QUESTIONS
1) In the text about Chiasson's theory, repeat the words between "His theory has" and "Pre-Columbian Chinese Settlement.", inclusive.
2) Name every person mentioned in the text about Chiasson's theory.

His theory has been rejected by mainstream historians. Provincial archaeologists and a geologist have said that some of Chiasson's physical evidence of a Chinese settlement—a road up the side of Cape Dauphin and the stone remains of a wall surrounding the site —were actually built in 1952 by a volunteer fire company fighting a forest fire and again in the 1990s by a gravel company attempting to dig gravel on the cape. Chiasson challenges these statements in his second book, Written in the Ruins: Cape Breton Island's Second Pre-Columbian Chinese Settlement.

In December 2010, several years after the reports of the Nova Scotian archeologists, History Television aired a one-hour documentary entitled Mysterious Ruins: Cape Breton. The documentary explored Chiasson's theory and included interviews with an archeologist and a geologist from the area who viewed the site that Chiasson posits was the location of a pre-Columbian Chinese community. Geologist Sandra Barr of Acadia University and archaeologist Steve Davis of St. Mary's University stated that they found no evidence of any human settlement on the site. Acadia University reported that "their explanations are mostly ignored in the film." The documentary also included interviews with several Chinese architectural historians. Dr. Zhu Guangya, Professor of Architectural History at Southeast University, Nanjing stated (translation), "I believe the site is a ruin from a human settlement. Further study is required to confirm what kind of settlement it is." Professor Fang Yong said that "I feel that what he has found is not yet enough to prove that it is ruins of a Chinese settlement, but it is possible."

DATA EXTRACT
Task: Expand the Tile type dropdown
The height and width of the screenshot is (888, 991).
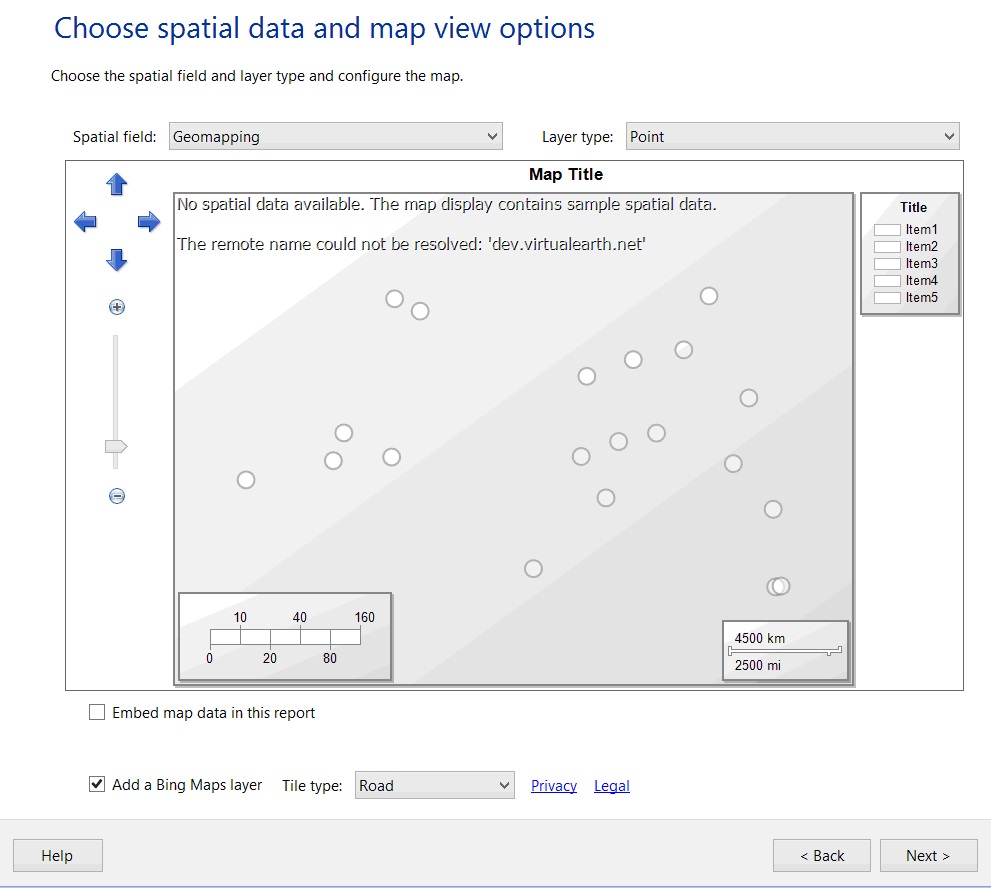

* * *

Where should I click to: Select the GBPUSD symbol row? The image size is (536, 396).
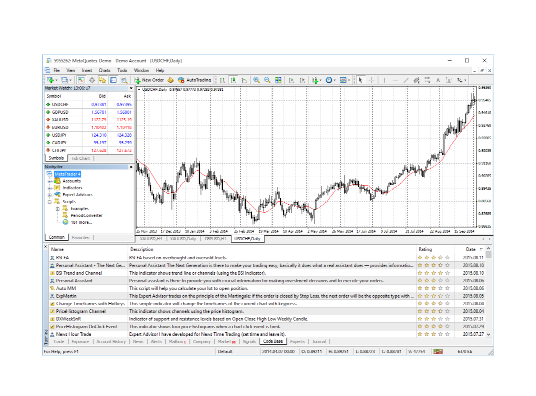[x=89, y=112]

==

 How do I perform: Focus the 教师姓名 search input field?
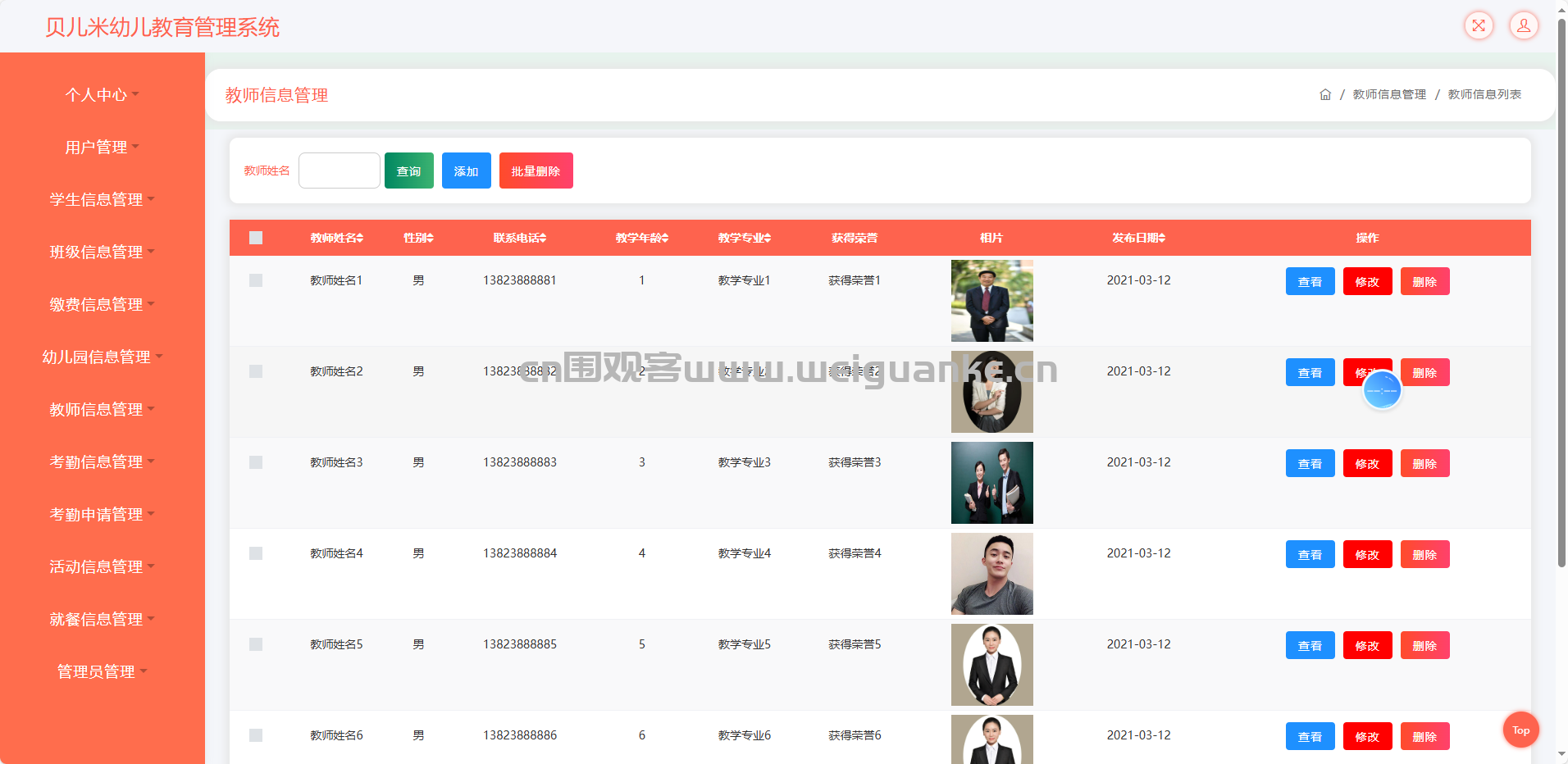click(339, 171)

TASK-BY-TASK ANSWERS
1)
His theory has been rejected by mainstream historians. Provincial archaeologists and a geologist have said that some of Chiasson's physical evidence of a Chinese settlement—a road up the side of Cape Dauphin and the stone remains of a wall surrounding the site —were actually built in 1952 by a volunteer fire company fighting a forest fire and again in the 1990s by a gravel company attempting to dig gravel on the cape. Chiasson challenges these statements in his second book, Written in the Ruins: Cape Breton Island's Second Pre-Columbian Chinese Settlement.

2)
Chiasson
Sandra Barr
Steve Davis
Zhu Guangya
Fang Yong